Dr. Henke is the James C. Stanley Professor of Vascular Surgery, operating both at the University of Michigan and the Veteran’s Administration Hospital. He graduated from the University of Wisconsin with a Bachelor of Science in Biochemistry and Molecular Biology in 1988, and from the University of Wisconsin School of Medicine in 1992. He did his General Surgery residency at the University of Louisville, where he was honored with the Chairman’s Award for Personal Scholarship and the C. M. Edelen Award for best resident paper of the year in 1997. He joined the University of Michigan for his Vascular Surgery fellowship, and graduated to join the faculty in 2000. He is the past Chief of Surgery at the Ann Arbor VA, Co-director of the BCBSM Vascular Intervention Collaboration and the past President of the American Venous Forum

Clinical Specialization:

His clinical and research focus is on lower extremity arterial, venous and vascular medicine patient issues.
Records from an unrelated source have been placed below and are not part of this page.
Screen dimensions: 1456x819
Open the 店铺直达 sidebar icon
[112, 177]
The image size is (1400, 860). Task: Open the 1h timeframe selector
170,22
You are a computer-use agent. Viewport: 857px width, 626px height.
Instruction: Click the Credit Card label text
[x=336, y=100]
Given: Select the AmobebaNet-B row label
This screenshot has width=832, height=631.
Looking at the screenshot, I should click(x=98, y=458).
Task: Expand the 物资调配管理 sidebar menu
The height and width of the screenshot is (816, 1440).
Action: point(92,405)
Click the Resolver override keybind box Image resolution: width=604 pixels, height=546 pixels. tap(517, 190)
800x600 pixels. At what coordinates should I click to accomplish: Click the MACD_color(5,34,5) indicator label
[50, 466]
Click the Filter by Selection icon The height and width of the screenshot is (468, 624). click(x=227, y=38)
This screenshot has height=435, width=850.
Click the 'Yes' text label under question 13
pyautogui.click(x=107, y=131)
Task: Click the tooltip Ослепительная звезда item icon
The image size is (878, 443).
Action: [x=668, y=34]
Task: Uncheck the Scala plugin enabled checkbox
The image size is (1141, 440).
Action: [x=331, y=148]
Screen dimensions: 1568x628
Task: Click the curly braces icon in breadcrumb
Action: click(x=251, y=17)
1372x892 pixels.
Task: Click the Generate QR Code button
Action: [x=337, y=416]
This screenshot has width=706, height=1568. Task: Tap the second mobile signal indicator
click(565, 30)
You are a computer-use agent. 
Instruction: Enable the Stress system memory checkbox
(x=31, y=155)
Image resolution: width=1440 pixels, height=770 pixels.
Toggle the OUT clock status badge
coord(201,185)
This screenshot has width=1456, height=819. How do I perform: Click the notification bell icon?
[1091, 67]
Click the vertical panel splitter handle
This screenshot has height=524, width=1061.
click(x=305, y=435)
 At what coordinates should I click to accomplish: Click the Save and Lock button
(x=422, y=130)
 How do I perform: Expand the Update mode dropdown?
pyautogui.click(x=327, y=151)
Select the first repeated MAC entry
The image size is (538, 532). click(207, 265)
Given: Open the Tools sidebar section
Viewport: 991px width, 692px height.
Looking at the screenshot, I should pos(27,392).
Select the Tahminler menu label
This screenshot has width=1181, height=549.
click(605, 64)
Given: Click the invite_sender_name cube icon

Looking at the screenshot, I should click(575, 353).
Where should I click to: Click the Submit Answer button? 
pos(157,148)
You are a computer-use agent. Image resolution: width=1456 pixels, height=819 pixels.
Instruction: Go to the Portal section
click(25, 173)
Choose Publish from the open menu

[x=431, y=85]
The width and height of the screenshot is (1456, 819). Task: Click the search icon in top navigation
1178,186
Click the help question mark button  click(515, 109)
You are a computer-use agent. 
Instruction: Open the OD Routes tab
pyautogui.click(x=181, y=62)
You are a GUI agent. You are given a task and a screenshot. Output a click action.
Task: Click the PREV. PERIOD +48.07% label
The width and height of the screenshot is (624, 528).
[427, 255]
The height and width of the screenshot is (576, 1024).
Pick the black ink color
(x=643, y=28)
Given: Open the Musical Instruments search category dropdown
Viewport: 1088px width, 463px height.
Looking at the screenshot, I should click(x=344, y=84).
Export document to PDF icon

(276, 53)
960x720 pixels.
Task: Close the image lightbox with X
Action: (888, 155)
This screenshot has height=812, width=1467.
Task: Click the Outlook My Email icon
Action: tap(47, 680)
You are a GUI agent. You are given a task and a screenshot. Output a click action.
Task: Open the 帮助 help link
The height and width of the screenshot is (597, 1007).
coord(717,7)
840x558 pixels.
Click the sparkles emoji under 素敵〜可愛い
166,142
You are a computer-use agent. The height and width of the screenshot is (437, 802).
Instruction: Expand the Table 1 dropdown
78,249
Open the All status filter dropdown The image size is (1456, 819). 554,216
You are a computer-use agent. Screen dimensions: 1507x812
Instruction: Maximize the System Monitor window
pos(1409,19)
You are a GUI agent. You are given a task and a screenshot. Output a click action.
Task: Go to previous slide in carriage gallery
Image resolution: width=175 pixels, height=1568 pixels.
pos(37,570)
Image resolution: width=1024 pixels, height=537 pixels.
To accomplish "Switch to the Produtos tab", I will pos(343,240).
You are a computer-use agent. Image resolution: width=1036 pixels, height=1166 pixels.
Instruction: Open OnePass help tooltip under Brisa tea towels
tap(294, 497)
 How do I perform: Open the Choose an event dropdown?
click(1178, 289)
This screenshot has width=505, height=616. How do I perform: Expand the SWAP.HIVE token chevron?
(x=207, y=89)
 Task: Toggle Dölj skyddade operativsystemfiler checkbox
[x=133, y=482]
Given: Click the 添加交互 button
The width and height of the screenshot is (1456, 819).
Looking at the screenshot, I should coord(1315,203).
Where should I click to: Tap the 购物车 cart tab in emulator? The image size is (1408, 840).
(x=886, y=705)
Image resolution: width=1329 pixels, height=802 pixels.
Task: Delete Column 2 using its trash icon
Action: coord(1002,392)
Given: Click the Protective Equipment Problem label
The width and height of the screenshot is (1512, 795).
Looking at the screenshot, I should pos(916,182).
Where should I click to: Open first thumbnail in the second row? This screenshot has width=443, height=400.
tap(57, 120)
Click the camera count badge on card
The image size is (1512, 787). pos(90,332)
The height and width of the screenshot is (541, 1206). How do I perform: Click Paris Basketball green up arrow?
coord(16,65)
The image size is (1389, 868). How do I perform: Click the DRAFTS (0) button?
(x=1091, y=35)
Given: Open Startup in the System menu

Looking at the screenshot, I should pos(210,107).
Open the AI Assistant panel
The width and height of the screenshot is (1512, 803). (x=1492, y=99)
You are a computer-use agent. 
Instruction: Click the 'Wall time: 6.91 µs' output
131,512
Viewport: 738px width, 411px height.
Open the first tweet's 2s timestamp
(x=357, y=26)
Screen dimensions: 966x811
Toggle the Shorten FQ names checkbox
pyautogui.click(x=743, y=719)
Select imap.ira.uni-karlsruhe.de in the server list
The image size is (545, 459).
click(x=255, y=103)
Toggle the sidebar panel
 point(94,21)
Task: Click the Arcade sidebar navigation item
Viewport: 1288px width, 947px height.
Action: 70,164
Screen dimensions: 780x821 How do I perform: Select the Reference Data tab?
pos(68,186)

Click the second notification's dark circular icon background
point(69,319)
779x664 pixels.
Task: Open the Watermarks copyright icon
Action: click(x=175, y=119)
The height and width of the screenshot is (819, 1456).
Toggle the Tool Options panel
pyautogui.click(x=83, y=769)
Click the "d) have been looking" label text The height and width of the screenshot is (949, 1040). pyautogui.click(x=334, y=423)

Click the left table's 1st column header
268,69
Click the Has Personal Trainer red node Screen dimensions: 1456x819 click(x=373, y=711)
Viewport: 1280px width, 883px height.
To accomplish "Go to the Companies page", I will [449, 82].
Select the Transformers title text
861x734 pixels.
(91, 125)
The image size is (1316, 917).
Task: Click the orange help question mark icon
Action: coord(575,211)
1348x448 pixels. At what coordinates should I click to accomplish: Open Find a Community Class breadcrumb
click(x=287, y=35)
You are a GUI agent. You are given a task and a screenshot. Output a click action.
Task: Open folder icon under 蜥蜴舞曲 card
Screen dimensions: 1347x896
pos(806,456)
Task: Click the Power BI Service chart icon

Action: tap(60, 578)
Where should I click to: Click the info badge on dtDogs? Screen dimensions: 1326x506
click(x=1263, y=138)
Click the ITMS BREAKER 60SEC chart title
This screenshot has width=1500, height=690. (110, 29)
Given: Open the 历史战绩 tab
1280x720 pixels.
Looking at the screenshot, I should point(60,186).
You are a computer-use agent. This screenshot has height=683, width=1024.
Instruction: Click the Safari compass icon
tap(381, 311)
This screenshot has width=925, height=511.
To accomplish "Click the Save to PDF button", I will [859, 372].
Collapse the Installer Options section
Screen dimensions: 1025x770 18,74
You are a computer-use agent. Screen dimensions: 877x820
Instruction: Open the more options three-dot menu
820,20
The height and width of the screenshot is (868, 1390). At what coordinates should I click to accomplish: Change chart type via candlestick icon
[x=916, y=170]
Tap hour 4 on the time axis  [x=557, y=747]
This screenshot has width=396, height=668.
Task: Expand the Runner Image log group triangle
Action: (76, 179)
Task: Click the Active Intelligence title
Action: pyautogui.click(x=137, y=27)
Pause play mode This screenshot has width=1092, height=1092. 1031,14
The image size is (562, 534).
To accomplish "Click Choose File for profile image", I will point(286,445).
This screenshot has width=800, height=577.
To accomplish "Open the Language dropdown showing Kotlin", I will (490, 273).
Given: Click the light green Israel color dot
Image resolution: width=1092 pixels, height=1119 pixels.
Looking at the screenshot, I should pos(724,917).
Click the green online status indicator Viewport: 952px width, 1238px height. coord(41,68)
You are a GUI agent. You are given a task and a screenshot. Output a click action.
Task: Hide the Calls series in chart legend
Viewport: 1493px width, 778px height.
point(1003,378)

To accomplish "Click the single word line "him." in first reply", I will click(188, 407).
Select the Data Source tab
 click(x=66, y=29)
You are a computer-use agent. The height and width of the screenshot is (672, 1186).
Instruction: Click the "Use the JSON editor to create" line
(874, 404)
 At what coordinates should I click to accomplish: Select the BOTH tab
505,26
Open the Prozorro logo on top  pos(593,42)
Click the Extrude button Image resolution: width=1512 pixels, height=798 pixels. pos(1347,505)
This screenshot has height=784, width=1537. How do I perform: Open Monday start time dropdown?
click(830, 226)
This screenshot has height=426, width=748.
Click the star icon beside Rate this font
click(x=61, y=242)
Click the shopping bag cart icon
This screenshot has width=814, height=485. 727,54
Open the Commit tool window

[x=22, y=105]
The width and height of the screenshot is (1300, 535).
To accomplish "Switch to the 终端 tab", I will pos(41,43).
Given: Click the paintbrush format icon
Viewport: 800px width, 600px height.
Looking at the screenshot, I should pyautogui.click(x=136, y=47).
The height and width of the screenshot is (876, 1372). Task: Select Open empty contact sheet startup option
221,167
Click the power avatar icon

Vascular surgery, distal bypass and endovascular surgery

University of Michigan Health participates with most health insurance plans.

The focus of the Henke laboratory is to determine the basic mechanisms of deep vein thrombosis resolution as well as the effect of the vein wall. The clinical relevance of this is that DVT is a major, and until recently, neglected health problem. The acute sequlae may be pulmonary embolism which can be fatal and more commonly, post thrombotic syndrome with its significant morbidity. Using state of the art physiological, immunological and molecular biological techniques, mouse and rat models are used to define the process of venous thrombus resolution.

Over the last 5 years, much has been learned. First, the thrombus is biologically active with leukocytes directing the adjacent vein wall response. Secondly, the thrombi undergo neovascularization as a normal process to allow return of prograde blood flow. Third, the leukocyte is essential for thrombus resolution, and is directed by a class of signaling molecules termed chemokines. More specifically, neutrophils are essential for early DVT resolution while monocytes are critical for the later processes. Forth, matrix metalloproteinases play an integral role in both vein wall injury and remodeling as well as DVT resolution. Lastly, the mechanism of how a thrombus forms directs the vein wall response. For example, stasis derived DVT is more damaging to the vein wall than endothelial injury or an inert stretch injury. This latter data is clinically applicable because it suggests that methods to actively remove thrombus in a timely fashion, rather than passive anticoagulation, may decrease the long term risk of fibrotic injury.